Fuck, again. Now what? I thought to myself as I watched an unending flow of blood stream forth from the hideous laceration, the suspect stone mocking me as my blood pooled about it. Buen Camino! I heard the little bastard laugh at me. I kicked it away in disgust, forgetting my laundry as I hobbled to the nearest sink, doing my best to not track blood everywhere. Christ, how it hurt.
Injuries are commonplace amidst the Camino. Many people will earn themselves more than a few blisters along the way, and the ubiquitous joint and back pain seem to affect more still. But almost severing a toe via stone? Bah.
What choices did I have then? After patching up the wound, I could continue the Way and hope my Boy Scout First Aid training pulled through. It would certainly be touch and go, a slower day no less. Or I could sit a day out and let the wound heal up naturally before continuing onward, giving not only my toe, but my body as well, time to heal and recuperate.

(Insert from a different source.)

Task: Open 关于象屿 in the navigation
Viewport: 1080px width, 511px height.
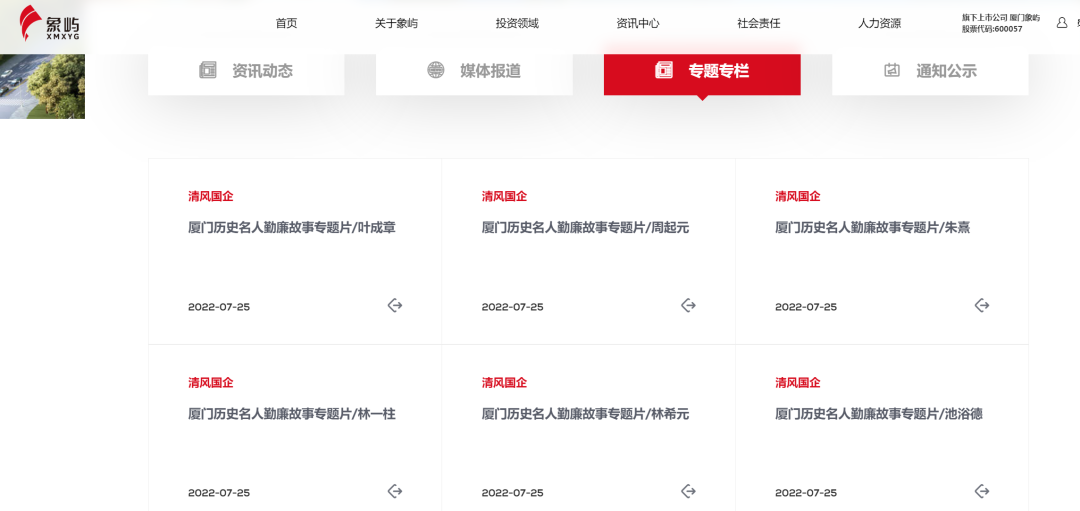Action: tap(396, 23)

But momma didn’t raise no bitch, I said in defiant triumph, stitching together the remnants of my toe in preparation for the morrow. As the famous Dewey Cox once said, “And I will walk. Hard.”

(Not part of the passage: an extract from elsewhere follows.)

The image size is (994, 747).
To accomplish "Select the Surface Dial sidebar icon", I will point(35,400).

The next morning I donned my tactical sandals in lieu of my boots and began my trek westward. Trying to squeeze my wounded foot into my boots was not happening – too rigid and no air for the wound to breathe. Luckily the Way was mostly flat – albeit there was one steep hill – and it was typically easygoing.
As I trudged along, and I mean trudged, I recalled that everything happens for a reason, absolutely everything, and my injury was no exception. There was a purpose behind that malicious stone, no doubt, and as I walked, anger, bravado, and frustration gave way to clarity and calm. Gone were the ill feelings that haunted my early rising, that sense of uncertainty about the day and my performance – here were only good things now.
By walking at a slower pace, I had more time to admire the beauty of the Meseta, a region many people find dull or lackluster. Yet here I was surrounded by an absurd amount of colors, sounds, and sights that strained all of my senses to truly appreciate.
The crunch of the gravel underfoot was coupled with the singing of various avians and the squeaks of mammalian critters, and the soft sound of the wind whistling throughout the budding wheat.
Greens of all hues and shades were juxtaposed against fields of fresh earth, punctuated here and there by haphazard splashes of floral colors. Multi-hued tractors churned the earth anew, their drivers just as colorful as their mechanic beasts.
And in the distance, one could always see the stone spire of a venerable church.
No, my injury was far from an impediment – it was the catalyst to clarity. Befitting, too, that it occurred upon entering the Meseta, the mental portion of Camino.
My mind soon focused not upon the emotions I let grip me the evening afore, but instead upon the beauty surrounding me in every waking moment. The pristine beauty of the Meseta and all Spain had to offer this day.
It allowed me to slow down and share with strangers, to laugh and talk with one another as if we were all old friends. The lovely German and Irish couple, the Irish gal redder than the sun, the friendly Spanish bar owner who gave me a medallion, the two French ladies enjoying the hilltop view, the people and souls of Camino who I might have simply walked on past had I not been humbled by a single stone.